By making public the fact that it has now moved the country’s agriculture sector to the top of its agenda (ahead of tourism) in terms of targeting foreign investment for the country, the Jamaica Promotions Corporation (JAMPRO), the country’s national investment and export promotion agency, has paraded its credentials for leading rather than following, insofar as setting an agenda for the country’s foreign investment pursuits in the period ahead is concerned.
JAMPRO, since its creation in 1988, has been the standout service and product promotion/marketing entity in the Caribbean, its successes winning Jamaica an enviable reputation for the aggressive and frankly, outstanding promotion of the country’s goods and services abroad, notably in major international markets.

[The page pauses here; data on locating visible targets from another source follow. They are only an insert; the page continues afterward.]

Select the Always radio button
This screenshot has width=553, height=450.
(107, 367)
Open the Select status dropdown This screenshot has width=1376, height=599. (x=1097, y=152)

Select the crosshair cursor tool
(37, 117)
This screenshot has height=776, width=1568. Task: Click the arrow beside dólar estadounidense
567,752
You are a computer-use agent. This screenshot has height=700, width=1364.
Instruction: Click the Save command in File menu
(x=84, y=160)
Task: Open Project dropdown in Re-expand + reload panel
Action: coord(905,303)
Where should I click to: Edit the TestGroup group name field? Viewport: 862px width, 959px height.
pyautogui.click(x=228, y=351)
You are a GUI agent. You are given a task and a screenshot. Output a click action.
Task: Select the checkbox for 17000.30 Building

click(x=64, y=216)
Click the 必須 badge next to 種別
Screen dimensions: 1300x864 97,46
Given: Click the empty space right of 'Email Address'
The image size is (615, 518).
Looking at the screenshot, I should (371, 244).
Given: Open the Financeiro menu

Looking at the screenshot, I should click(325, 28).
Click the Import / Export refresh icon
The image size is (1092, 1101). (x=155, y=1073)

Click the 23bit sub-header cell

If the decision to place investment in agriculture ahead of tourism at this juncture may come as a surprise to some, it points to JAMPRO’s confidence in its ability to make an informed assessment of what the country’s investment priorities ought to be at any point in time and to give strategic direction to the dispersing of Jamaica’s investment-garnering effort.
Take the Guyana Marketing Corporation (GMC), whose responsibility, these past thirty five years, has been to provide “marketing services to stakeholders (farmers, agro-processors, exporters) of the non-traditional agricultural sector,” One might ask whether an agency so ideally positioned to simultaneously support both domestic and external product promotion could not as well be suitably expanded to play a role in helping to attract foreign investment in those same sectors, not least agro-processing.
JAMPRO works, it seems, because there is sufficient political confidence in its accomplishments which sometimes does not appear to be the case with some of the so-called semi-autonomous state-run agencies in Guyana where, invariably, there is a political minder peering over the entity’s shoulder.